On Mon, 10 May 1999, Doug Henwood wrote:
> >The Stratfor Gang deconstructs the embassy bombing.
>
> This stuff is always interesting, but do these guys have sources, or are
> they just talking off the top of their heads?
Just off the top of their heads, plus everything they can suck up by computer. But some people have turned out some excellent newsletters that way ;o) Here's their self-description.
Who is STRATFOR?
August 3, 1998
For reasons not altogether clear to us, we have begun receiving a
large number of E-mails asking (some demanding) that we identify
ourselves and explain why we write the daily Global Intelligence
Updates. So we've decided to devote this week's Weekly Summary to
explaining not only who we are and why we write these, but also to
explaining a bit about how the Global Intelligence Update is written.
We are not in any way associated with the CIA, MI5, Mossad, KGB or any
of its descendants or any other national intelligence agency. We are a
private, for-profit company that provides intelligence services to
businesses or other organizations that meet three criteria. First,
what they ask must be legal. Second, we will not serve any client who,
in our judgment, threatens the fundamental interests of the security
of the United States. Third, we require that our clients must be able
to pay for our services. The last is very dear to us. Since our
founding, we have served clients in a large number of fields,
including petrochemical, financial, telecommunications and many other
areas.
* STRATFOR does not go to parties
If you think of intelligence services in terms of James Bond movies,
we will greatly disappoint you. Indeed, all of us at STRATFOR have
been hoping to be invited to elegant cocktail parties, having our
martinis shaken, not stirred. Alas, we mostly search electronic
databases, go to the library and spend enormous amounts of time
reading and thinking and arguing with one another.
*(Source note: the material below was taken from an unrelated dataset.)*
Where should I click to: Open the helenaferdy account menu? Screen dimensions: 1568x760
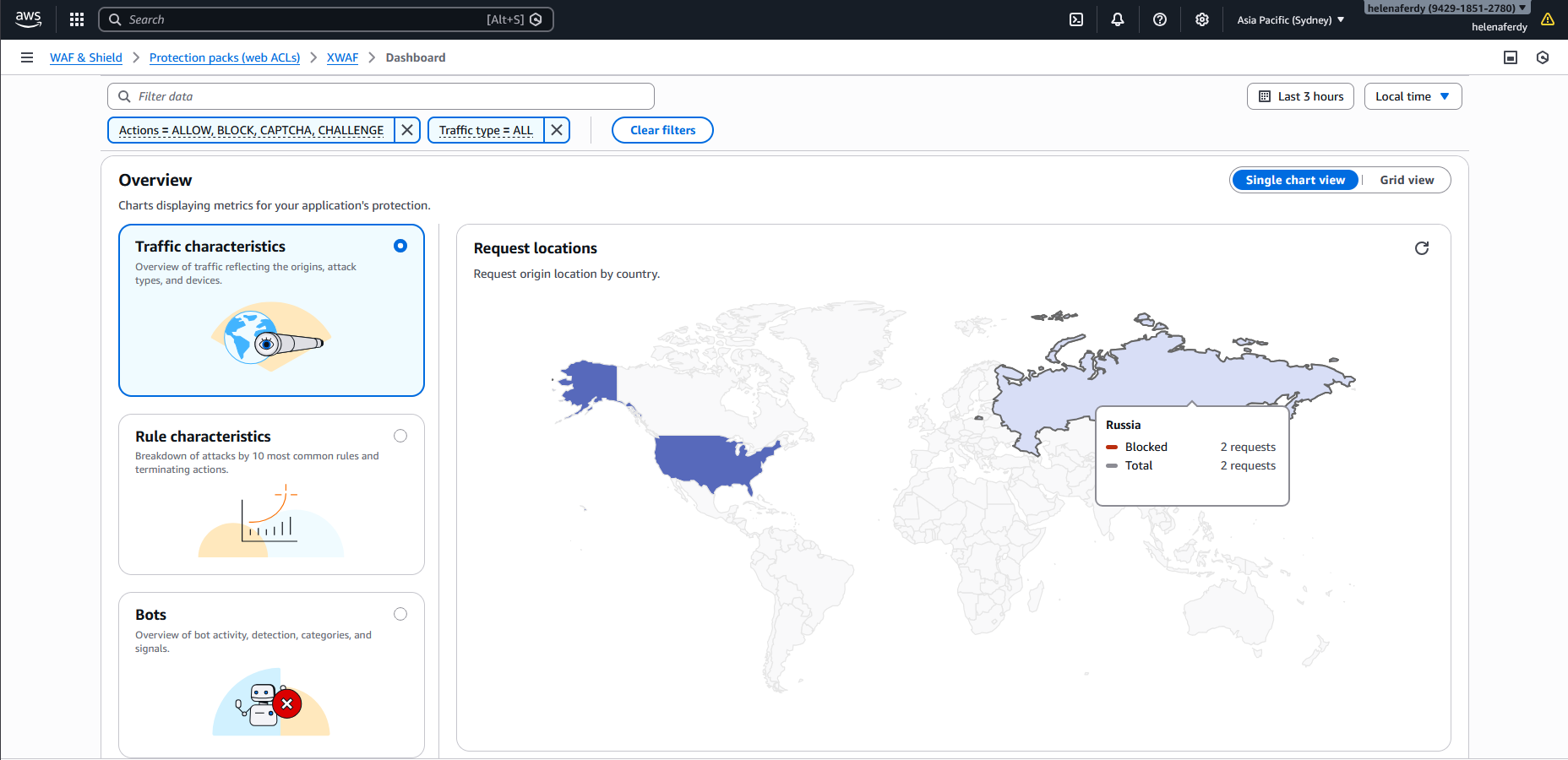point(1447,8)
In fact, we rarely go anywhere. We do not have dinners with Asian
bankers. We don't hobnob with Middle Eastern rulers. Alan Greenspan
never calls us. Because we don't have much to do with Asian bankers,
we were able to believe our eyes and predict the Asian meltdown. As
our readers know, we have been negative about Asia for several years,
and warning of disaster since last summer. If we had dinner with
Japanese bankers we might have believed their assurances that
Westerners don't understand that in Asia a decade of miserable profits
does not mean what similar figures meant in the West. Since we never
visited the State Department, we were able to predict the U.S.
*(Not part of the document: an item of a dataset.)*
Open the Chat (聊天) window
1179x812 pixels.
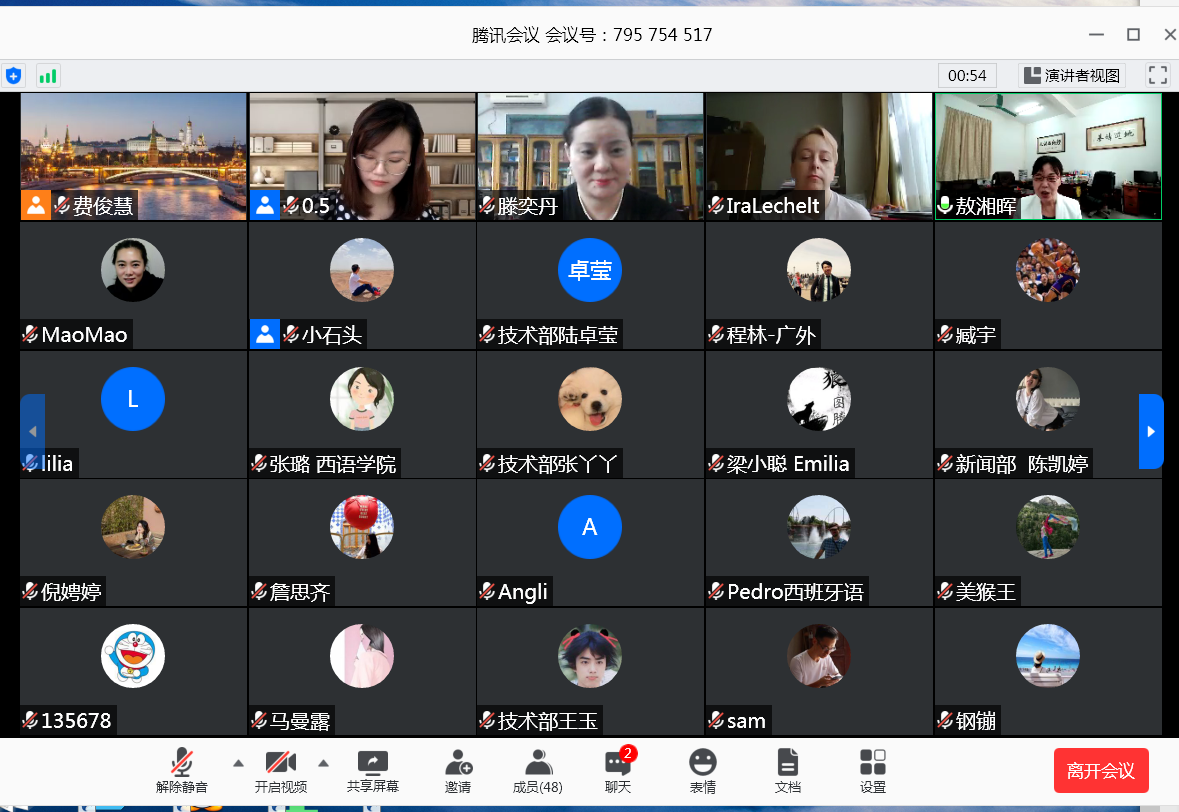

overture to Iran. Since the IMF never calls us, we were able to remain
bullish on the U.S. stock markets in spite of the Asian meltdown. Now,
when we made these predictions, most "serious" analysts dismissed our
views. We enjoy letting others have their laugh, so long as we have
the last laugh.
Why are we better than our well-connected, globe trotting, conference-
attending competitors? We know a secret. The brother-in-law of the
Minister of Finance is no better informed than we are. Moreover, he
usually has ulterior motives in providing information. Chances are he
wants you to invest in his country, so that he can get a cut of the
deal. Now, it may or may not be a good deal, but the locally
well-connected relative is not going to tell you which it is. First,
what makes you think he has any idea? Second, if it is a bad idea, he
isn't going to tell you because it might sink the deal. Remember all
the well connected businessmen who were assured by the Shah's
relatives that the Ayatollah was a minor irritant? Well, they were the
same people assured by Suharto's son-in-law's partner that an
investment in Indonesia was a sure thing. STRATFOR listens to what
everyone has to say, but is especially wary of the well connected who
make money off a deal.
STRATFOR makes money whether the deal goes through or not. It is
STRATFOR's policy never, ever to take a brokerage fee. Our strength is
that we never care whether the deal goes through or not. That means
that we bring bad news to our clients quite frequently. They sometimes
get irritated at us. That's OK. The clients we persuaded to stay out
of Asia were irritated at the time, since they really wanted to do the
deal. But they are really happy with us now. STRATFOR succeeds when
the client makes the right move. Sometimes the best move is to do
nothing, or do it somewhere else. We frequently find ourselves serving
as a "B-Team," reviewing the recommendations of in-house staff. It is
a role that suits us.
Our strength is our ability to take a multi-disciplinary look at a
situation and provide an unbiased and disinterested analysis that
integrates economic, political and military considerations. We
maintain a growing staff (now over forty people) all trained at
STRATFOR, using our techniques, able to gather information and analyze
it rapidly and honestly. We use a technique called "zero-based
analysis," which we also call "being stupid." Being stupid means
approaching a problem without sophisticated preconceptions. Being
stupid means not allowing the nonsense you picked up at the last
conference you attended at a top-ten business school, or at a dinner
with your bankers, get in the way of looking at the situation as if
you had never heard anything about it. Being stupid means starting as
if you knew nothing, and building your analysis out of solid reality.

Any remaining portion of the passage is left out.